The expected output is the line with "This screenshot has width=1332, height=896." plus all lines after it to the end of the material below, reproduced exactly, with pictures omitted and nothing else included.

DATA PROVIDED
——————————

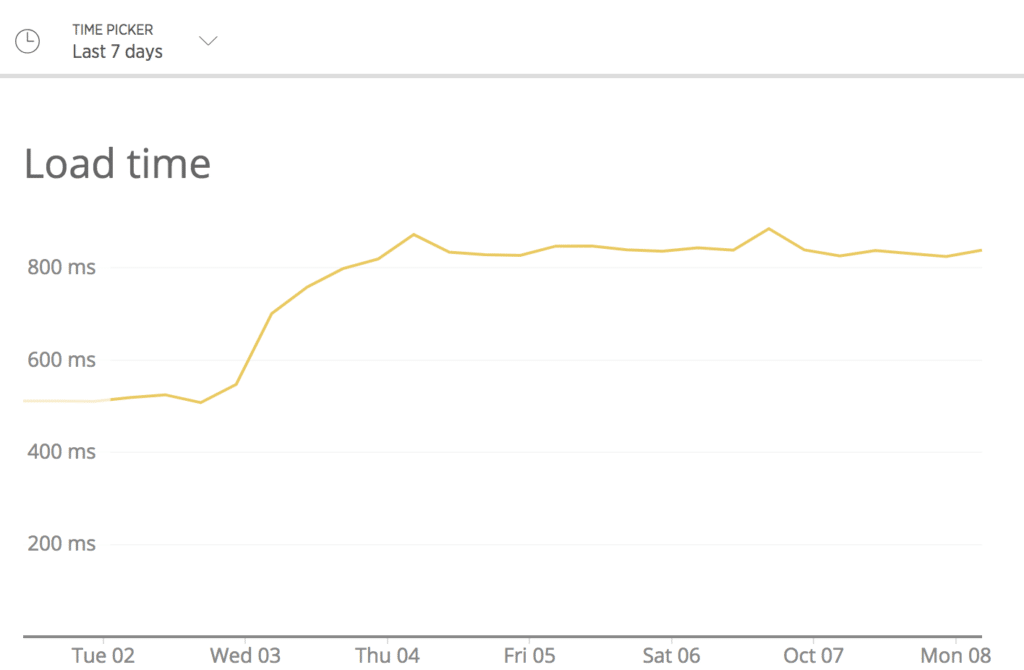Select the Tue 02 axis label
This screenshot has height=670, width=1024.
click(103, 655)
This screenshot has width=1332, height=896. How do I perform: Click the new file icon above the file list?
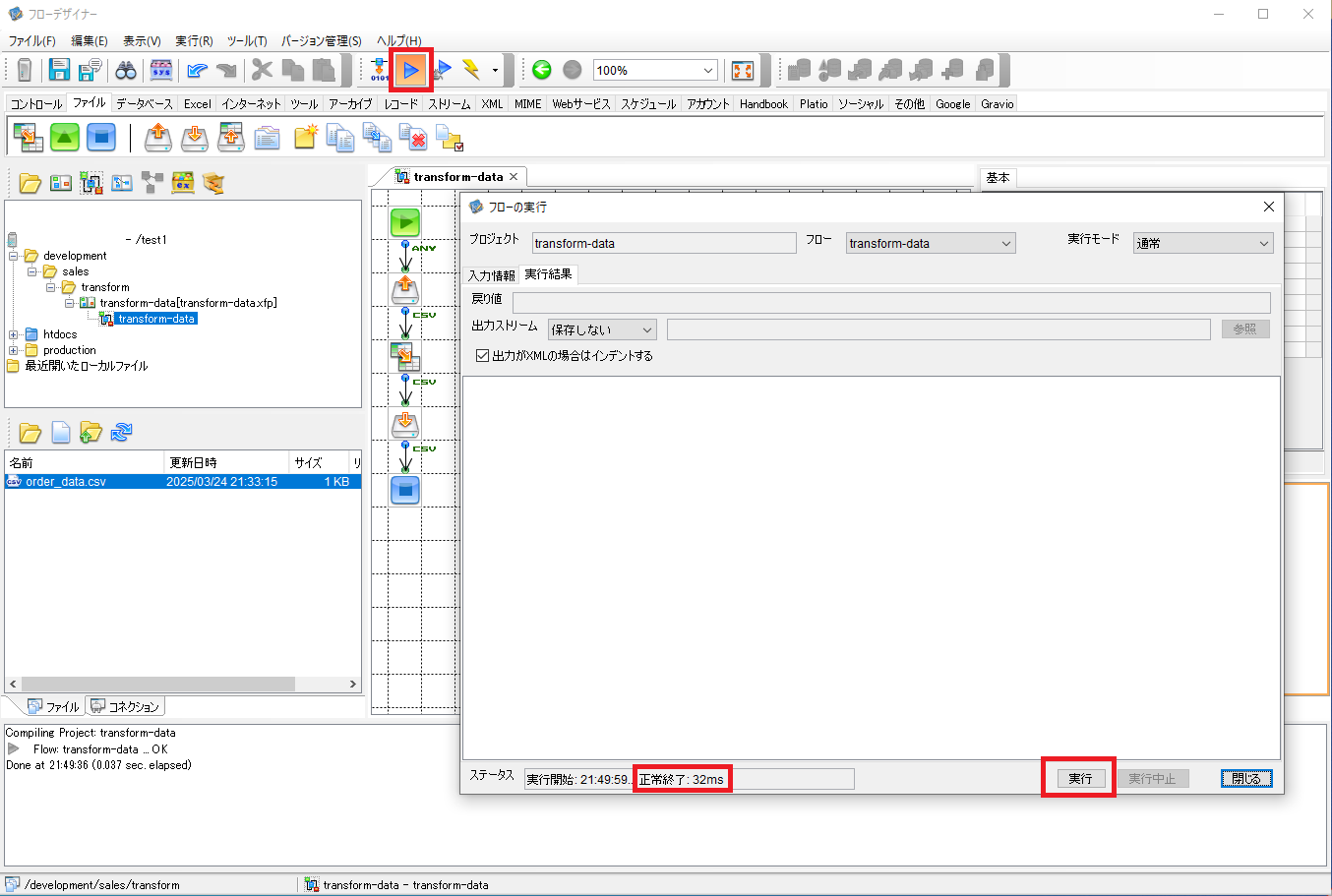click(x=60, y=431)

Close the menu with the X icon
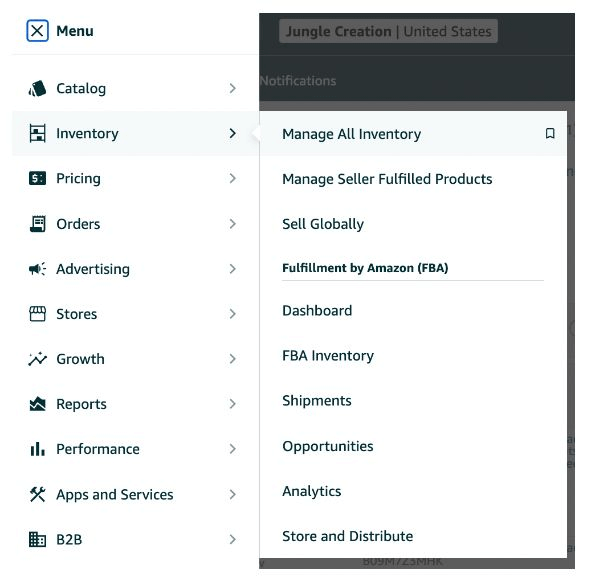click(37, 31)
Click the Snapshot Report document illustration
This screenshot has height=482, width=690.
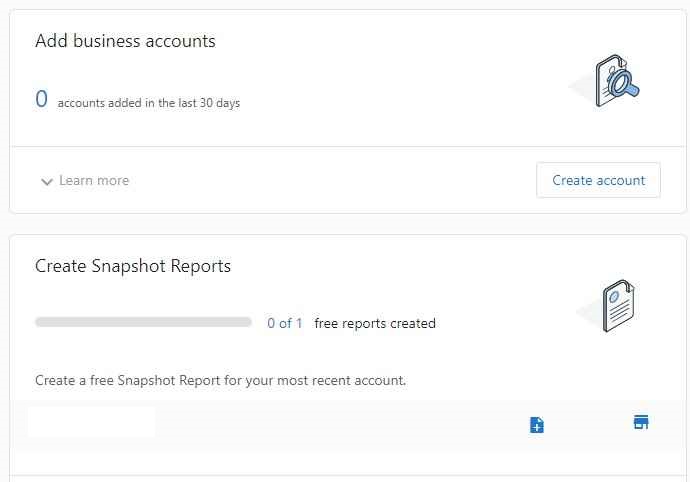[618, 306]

——————————

RESPONSE
This screenshot has width=1332, height=896. How do I perform: Click the new file icon above the file list?
click(x=60, y=431)

Close the menu with the X icon
click(37, 31)
Click the Snapshot Report document illustration
This screenshot has height=482, width=690.
[618, 306]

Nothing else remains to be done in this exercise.